経済のどこかにボトルネックがあれば、完全雇用が実現する以前にインフレが起こってしまうことはレイ教授も認めている。ボトルネックを回避するための職の保証制度のような仕組みが主要国には存在せず、少なくとも当面採用される見通しもない現状では、財政赤字を使って経済を刺激し続けると、どこかで物価上昇が加速していってしまうおそれが大きいだろう。つまり、③のように財政赤字をファイナンスすることは可能でも他の問題が大きくなってファイナンスし続けることが不適当になるということもありうるのだ。

MMTの提唱者と標準的経済学の信奉者の主張に大きな違いが生まれる一つの要因は、歴史の教訓をどう読むかという点にあると考える。政府が常に悪者であるかのような主張は間違っており、筆者は政府の能力をもっと活用すべきだと考えている。しかし、全面的に政府を信頼するのも行きすぎだ。政府の力はしばしば誤用・悪用されるので、社会に壊滅的な打撃を与えられるほどの力を一つの機関に与えるのは危険だ。
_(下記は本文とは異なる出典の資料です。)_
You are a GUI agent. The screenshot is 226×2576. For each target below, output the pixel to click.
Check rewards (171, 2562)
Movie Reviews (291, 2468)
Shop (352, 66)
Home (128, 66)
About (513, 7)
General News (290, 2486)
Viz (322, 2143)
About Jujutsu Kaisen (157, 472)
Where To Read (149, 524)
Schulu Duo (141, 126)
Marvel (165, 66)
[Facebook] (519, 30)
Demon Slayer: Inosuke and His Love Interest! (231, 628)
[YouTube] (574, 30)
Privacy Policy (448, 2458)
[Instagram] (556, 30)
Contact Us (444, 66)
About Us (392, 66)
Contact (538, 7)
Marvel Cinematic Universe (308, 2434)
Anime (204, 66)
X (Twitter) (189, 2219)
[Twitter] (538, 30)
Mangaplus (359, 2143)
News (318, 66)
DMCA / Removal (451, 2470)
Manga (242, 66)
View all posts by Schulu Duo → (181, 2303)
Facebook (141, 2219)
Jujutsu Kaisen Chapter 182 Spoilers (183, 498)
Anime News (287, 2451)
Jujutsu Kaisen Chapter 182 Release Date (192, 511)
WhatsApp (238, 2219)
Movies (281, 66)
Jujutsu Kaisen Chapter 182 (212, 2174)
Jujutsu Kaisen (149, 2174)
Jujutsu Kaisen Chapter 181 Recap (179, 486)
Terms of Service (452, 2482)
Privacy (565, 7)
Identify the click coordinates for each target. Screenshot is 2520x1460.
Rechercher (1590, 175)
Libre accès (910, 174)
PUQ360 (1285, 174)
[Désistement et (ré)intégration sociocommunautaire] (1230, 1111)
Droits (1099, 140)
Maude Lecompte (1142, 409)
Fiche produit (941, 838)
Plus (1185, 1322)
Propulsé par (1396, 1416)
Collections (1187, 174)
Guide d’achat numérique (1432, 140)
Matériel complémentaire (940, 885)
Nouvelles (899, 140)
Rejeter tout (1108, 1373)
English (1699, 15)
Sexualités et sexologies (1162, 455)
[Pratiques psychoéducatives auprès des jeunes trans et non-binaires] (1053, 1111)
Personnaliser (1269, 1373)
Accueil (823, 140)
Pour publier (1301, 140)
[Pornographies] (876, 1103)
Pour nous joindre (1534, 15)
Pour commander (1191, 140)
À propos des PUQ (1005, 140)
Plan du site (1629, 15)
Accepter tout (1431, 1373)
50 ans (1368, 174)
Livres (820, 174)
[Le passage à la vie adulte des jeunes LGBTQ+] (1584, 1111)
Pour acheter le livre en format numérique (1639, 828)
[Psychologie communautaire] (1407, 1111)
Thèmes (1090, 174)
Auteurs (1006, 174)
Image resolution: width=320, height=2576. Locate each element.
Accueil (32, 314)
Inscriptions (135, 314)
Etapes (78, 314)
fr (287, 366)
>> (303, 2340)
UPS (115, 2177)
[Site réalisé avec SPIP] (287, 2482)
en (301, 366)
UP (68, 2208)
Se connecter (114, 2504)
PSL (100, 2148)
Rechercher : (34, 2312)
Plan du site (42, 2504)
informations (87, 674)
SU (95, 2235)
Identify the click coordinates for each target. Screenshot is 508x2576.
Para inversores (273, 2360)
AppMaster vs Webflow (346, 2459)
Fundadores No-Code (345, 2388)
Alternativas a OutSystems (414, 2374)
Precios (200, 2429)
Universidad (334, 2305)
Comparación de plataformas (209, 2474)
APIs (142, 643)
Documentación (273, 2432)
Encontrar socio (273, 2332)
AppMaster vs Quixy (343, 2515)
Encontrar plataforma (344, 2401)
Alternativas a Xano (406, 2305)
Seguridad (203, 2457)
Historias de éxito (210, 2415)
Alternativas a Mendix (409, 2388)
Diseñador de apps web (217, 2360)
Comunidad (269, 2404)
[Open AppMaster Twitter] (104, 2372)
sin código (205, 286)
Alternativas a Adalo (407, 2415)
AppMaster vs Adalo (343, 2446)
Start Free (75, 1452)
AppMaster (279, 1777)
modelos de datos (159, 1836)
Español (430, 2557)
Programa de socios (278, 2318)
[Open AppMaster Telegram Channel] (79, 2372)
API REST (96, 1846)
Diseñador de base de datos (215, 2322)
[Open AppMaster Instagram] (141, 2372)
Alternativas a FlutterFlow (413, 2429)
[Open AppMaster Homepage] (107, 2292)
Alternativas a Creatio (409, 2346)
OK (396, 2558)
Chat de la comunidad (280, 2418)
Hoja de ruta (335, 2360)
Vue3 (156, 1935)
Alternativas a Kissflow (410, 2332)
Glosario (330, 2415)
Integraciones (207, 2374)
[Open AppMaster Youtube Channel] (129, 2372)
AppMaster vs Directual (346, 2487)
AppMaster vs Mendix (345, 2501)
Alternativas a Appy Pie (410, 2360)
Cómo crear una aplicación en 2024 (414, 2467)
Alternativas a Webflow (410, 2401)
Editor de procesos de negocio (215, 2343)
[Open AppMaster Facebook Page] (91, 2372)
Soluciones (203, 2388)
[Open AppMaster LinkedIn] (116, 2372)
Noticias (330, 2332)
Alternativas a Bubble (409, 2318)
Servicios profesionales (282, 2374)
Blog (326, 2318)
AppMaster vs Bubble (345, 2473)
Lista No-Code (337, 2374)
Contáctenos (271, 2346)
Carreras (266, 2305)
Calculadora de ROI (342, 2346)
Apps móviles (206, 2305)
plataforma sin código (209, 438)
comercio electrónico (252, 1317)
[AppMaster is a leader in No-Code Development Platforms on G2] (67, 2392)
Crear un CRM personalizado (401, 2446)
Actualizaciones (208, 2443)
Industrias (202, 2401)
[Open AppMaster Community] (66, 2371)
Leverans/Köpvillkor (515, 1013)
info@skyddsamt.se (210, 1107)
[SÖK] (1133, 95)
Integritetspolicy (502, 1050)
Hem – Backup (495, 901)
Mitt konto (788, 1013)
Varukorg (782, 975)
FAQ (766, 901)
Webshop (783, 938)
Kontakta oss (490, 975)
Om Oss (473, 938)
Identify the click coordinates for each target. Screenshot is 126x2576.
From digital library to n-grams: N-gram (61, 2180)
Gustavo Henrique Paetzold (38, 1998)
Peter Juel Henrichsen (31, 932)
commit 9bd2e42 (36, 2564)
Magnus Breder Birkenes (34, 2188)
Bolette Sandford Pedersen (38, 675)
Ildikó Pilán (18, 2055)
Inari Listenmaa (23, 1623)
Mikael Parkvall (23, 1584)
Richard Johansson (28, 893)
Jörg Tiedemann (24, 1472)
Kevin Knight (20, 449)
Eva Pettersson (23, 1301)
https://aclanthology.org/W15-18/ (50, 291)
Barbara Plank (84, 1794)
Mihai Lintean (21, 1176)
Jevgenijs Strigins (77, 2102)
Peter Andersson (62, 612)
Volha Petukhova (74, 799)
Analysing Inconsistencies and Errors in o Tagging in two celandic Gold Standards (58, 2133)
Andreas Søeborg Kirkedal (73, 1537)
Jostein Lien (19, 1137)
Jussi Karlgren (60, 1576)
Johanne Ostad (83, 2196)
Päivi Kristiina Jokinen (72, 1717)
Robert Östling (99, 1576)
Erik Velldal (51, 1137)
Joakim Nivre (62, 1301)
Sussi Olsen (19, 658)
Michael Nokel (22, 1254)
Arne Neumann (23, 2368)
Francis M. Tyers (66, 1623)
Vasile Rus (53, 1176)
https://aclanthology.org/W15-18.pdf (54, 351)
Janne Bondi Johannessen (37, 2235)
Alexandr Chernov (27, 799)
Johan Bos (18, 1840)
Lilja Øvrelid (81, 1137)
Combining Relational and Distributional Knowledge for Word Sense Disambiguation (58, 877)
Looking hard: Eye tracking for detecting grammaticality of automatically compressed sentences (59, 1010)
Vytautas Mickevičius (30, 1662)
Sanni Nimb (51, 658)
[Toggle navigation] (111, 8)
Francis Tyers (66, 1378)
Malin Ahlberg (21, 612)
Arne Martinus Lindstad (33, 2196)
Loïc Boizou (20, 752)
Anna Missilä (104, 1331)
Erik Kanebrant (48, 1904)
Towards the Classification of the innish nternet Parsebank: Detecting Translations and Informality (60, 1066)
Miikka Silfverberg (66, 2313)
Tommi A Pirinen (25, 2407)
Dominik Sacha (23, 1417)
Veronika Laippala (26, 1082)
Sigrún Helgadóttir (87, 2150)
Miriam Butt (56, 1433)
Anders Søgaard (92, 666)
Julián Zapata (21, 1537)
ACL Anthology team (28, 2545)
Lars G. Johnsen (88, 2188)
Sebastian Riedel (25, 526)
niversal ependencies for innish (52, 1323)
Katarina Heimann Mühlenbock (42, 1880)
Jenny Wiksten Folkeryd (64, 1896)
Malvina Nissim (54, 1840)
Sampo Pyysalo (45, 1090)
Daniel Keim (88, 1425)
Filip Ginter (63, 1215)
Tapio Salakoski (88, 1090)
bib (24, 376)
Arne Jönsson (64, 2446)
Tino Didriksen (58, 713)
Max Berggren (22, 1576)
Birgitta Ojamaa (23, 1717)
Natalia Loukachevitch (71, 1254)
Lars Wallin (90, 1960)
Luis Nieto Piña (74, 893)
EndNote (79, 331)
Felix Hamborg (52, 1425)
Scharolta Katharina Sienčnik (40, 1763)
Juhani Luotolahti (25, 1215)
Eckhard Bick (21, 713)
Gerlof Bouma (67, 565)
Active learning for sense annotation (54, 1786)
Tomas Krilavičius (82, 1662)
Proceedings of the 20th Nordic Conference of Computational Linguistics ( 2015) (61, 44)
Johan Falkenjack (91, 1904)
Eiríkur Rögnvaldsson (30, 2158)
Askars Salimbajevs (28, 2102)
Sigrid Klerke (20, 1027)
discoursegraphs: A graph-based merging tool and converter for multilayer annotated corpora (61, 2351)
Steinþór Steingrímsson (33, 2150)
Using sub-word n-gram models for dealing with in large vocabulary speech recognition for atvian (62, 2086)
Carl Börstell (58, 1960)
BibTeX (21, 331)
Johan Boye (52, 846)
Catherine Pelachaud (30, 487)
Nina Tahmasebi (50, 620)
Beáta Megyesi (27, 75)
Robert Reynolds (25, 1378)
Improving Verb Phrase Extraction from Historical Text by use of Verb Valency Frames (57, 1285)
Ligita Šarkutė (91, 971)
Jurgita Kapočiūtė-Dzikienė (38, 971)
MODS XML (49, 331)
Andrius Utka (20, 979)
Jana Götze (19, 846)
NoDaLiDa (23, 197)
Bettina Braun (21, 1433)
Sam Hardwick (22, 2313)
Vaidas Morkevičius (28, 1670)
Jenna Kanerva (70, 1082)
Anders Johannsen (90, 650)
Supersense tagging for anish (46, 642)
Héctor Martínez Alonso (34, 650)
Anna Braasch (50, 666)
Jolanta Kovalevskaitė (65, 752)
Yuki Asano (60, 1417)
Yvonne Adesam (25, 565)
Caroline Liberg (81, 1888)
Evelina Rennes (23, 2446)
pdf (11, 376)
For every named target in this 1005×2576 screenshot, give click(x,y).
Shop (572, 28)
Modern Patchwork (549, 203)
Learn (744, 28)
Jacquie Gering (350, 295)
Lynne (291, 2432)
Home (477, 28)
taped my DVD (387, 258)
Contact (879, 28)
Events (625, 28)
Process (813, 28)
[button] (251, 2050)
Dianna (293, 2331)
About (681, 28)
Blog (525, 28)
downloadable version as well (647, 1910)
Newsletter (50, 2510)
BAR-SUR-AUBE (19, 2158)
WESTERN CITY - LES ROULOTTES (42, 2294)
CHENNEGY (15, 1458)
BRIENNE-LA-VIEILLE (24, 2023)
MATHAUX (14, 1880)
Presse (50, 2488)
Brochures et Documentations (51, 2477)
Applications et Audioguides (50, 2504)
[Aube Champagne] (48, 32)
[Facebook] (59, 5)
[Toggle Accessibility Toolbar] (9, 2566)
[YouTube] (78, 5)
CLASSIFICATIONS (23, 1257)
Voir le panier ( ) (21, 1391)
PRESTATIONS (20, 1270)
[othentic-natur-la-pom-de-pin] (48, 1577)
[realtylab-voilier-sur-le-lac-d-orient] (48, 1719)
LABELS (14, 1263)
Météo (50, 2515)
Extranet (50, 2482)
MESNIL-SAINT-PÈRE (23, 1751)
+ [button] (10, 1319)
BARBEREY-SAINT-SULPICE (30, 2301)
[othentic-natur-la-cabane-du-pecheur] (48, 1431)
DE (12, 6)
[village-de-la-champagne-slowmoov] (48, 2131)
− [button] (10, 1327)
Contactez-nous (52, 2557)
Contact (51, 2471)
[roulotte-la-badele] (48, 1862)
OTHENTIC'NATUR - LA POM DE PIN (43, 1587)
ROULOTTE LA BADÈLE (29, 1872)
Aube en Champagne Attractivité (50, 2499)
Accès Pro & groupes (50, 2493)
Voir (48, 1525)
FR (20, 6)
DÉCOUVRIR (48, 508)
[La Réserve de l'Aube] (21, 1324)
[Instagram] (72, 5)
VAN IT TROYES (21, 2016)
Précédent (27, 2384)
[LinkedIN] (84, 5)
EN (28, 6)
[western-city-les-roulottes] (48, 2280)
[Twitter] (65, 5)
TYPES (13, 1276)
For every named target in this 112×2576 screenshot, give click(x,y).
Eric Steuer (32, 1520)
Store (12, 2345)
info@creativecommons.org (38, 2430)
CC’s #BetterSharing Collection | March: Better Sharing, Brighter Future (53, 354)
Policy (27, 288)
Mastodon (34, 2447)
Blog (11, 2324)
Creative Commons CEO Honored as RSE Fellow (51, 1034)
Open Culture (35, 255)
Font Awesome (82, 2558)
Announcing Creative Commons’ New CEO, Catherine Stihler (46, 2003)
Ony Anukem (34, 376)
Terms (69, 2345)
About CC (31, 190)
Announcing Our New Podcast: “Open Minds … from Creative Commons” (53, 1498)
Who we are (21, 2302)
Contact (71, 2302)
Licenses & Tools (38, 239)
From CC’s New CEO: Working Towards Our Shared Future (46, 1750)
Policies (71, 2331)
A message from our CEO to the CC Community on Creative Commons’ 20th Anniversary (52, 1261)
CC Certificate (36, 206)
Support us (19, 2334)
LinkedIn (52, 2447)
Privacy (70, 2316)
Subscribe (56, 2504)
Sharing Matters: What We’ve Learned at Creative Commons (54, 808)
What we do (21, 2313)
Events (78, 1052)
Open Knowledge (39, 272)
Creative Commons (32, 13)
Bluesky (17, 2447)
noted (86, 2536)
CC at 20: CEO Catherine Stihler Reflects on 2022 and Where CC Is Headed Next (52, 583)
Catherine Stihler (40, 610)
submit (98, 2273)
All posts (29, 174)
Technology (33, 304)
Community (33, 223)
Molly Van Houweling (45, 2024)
司法・立法・行政の三権分立など、民主的な制度の多くは政府の効率性を下げているが、安全装置として設計されたものだ。MMTの提唱者は、政府が問題が深刻化する前に財政赤字を減らせば大丈夫だと言っているが、こうした場合に政府が最適な行動ができるとは限らない。歴史の教訓は、政治家も選挙民も近視眼的で最適な行動はできず、行きすぎを回避するのは極めて難しいということだ。